▶ [Petunjuk Latihan]:
[1] Ketik ulang bagian teks tentang jamur Isaria fumosorosea, mulai dari "Isaria fumosorosea berperan" hingga dan termasuk "Leger, 1994).".
[2] Tentukan apakah tiap pernyataan berikut sesuai dengan teks tentang jamur Isaria fumosorosea. Jawab ya atau tidak, lalu kutip kata-kata dari teks yang menjadi dasarnya: (a) Pada fermentasi padat, konidia yang dihasilkan jamur ini bersifat hidrofobik. (b) Jamur ini harus tertelan lebih dahulu oleh serangga agar dapat menimbulkan infeksi. (c) Beavericin yang dihasilkan jamur ini berfungsi memperkuat sistem kekebalan tubuh inang.

#### Teks yang Diberikan ####

Jamur I. fumosorosea
mempunyai host yang luas pada beragam kelompok serangga, antara lain
diptera, hemiptera, dan tipe serangga lainnya (Zimmermann, 2008). I. fumosorosea efektif untuk
mengendalikan hama aphid Diuraphis noxia dan Plutella xylostella
(Vandenberg & Cantone, 2004). Panyasari et
al., (2007) juga melaporkan bahwa
I. fumosorosea mampu mengendalikan
kutu kebul Bemisia tabaci degan
efektivitas 37-77%, thrips Ceratothripoides
claratris 80-93%, dan kumbang tepung Pseudococcus
cryptus 10-43%.
Isaria fumosorosea berperan penting
dalam pengendalian populasi hama tanaman, karena dapat menginfeksi hama dengan
menembus kutikula secara langsung dan tidak perlu tertelan dahulu oleh serangga
untuk menyebabkan infeksi (De-Faria & Wraight, 2001). Jamur ini
menghasilkan enzim protease, chitinase, chitosanase, dan lipase yang berperan
penting dalam degradasi kutikula dan penetrasi inang serangga hama (Ali et al.,
2010). Di dalam rongga tubuh inang, jamur I.
fumosorosea juga menghasilkan beavericin
yang berfungsi untuk melemahkan sistem kekebalan tubuh inang (Hajek &
Leger, 1994).
Produksi Biomassa Jamur
Isaria fumosorosea dengan Fermentasi
Padat
Pada fermentasi padat, jamur Isaria fumosorosea menghasilkan konidia
yang hidrofobik, lebih toleran terhadap desikasi atau pengeringan dan stabil di
lapangan (Feng et al., 1994). Konidia
dari I. fumosorosea memiliki warna coklat khas (Sanchez-Murillo et al., 2004). Hal ini dikaitkan dengan
melanins, pigmen yang dapat berperan dalam perlindungan terhadap cekaman
abiotik yang merugikan, seperti radiasi matahari terutama sinar UV, suhu
tinggi, desikasi atau pengeringan, lisis enzimatik, dan fungisida (Buttler
& Day, 1998)

#### Data yang Diberikan ####

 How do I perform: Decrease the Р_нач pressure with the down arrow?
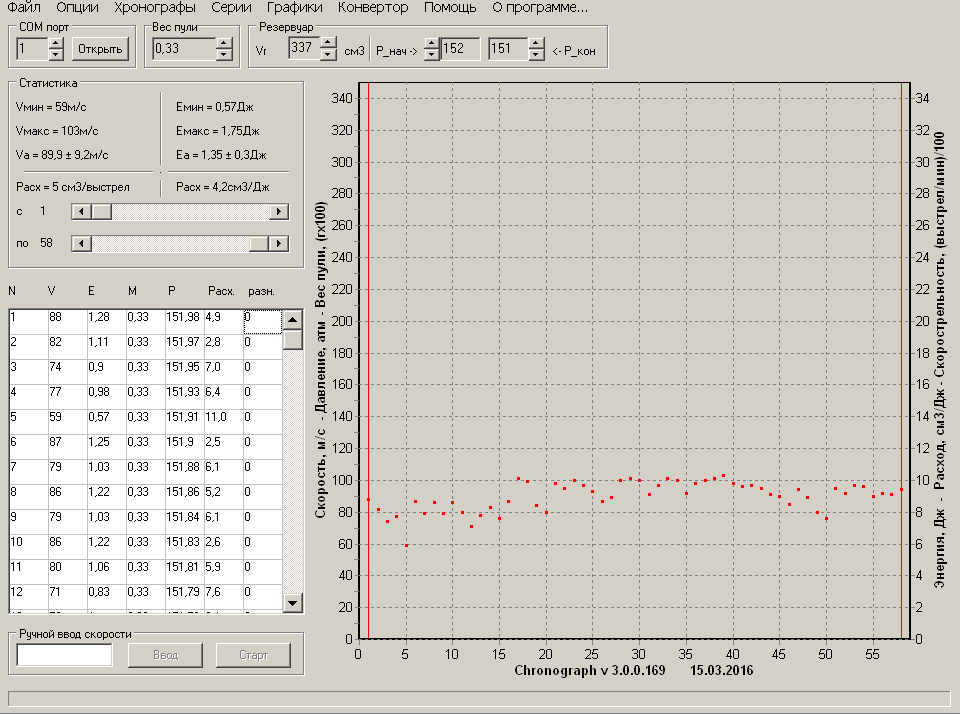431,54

####
#### Data yang Diberikan ####

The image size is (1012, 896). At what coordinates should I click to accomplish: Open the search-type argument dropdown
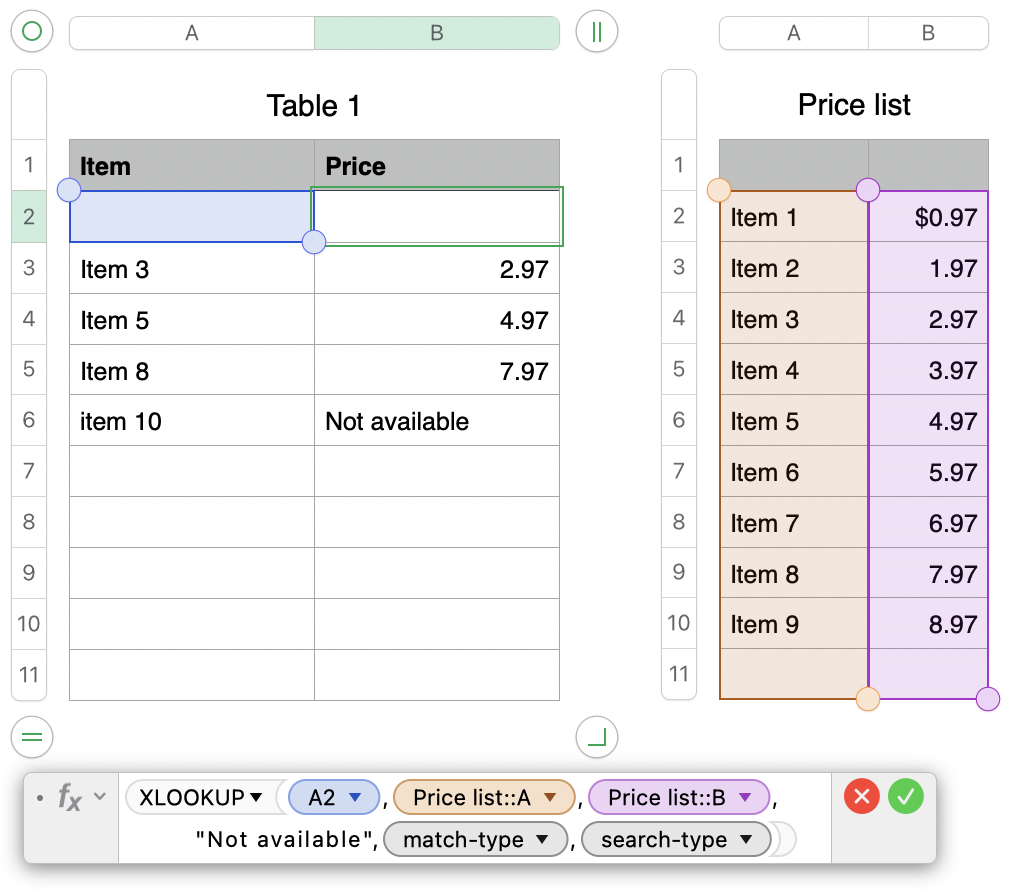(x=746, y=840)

####
#### Data yang Diberikan ####

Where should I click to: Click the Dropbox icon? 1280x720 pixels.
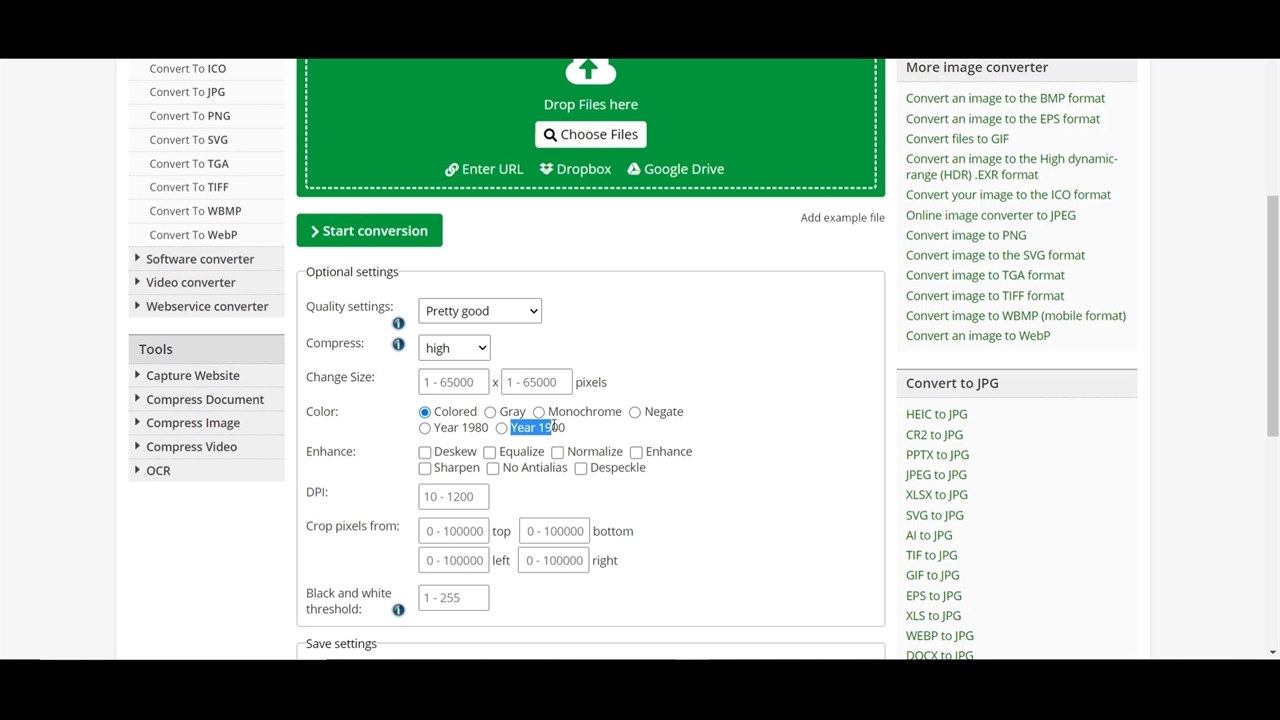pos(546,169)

####

▶ [Jawaban per Nomor]:
[1]
Isaria fumosorosea berperan penting
dalam pengendalian populasi hama tanaman, karena dapat menginfeksi hama dengan
menembus kutikula secara langsung dan tidak perlu tertelan dahulu oleh serangga
untuk menyebabkan infeksi (De-Faria & Wraight, 2001). Jamur ini
menghasilkan enzim protease, chitinase, chitosanase, dan lipase yang berperan
penting dalam degradasi kutikula dan penetrasi inang serangga hama (Ali et al.,
2010). Di dalam rongga tubuh inang, jamur I.
fumosorosea juga menghasilkan beavericin
yang berfungsi untuk melemahkan sistem kekebalan tubuh inang (Hajek &
Leger, 1994).

[2]
(a) Ya: "menghasilkan konidia yang hidrofobik"
(b) Tidak: "tidak perlu tertelan dahulu oleh serangga untuk menyebabkan infeksi"
(c) Tidak: "yang berfungsi untuk melemahkan sistem kekebalan tubuh inang"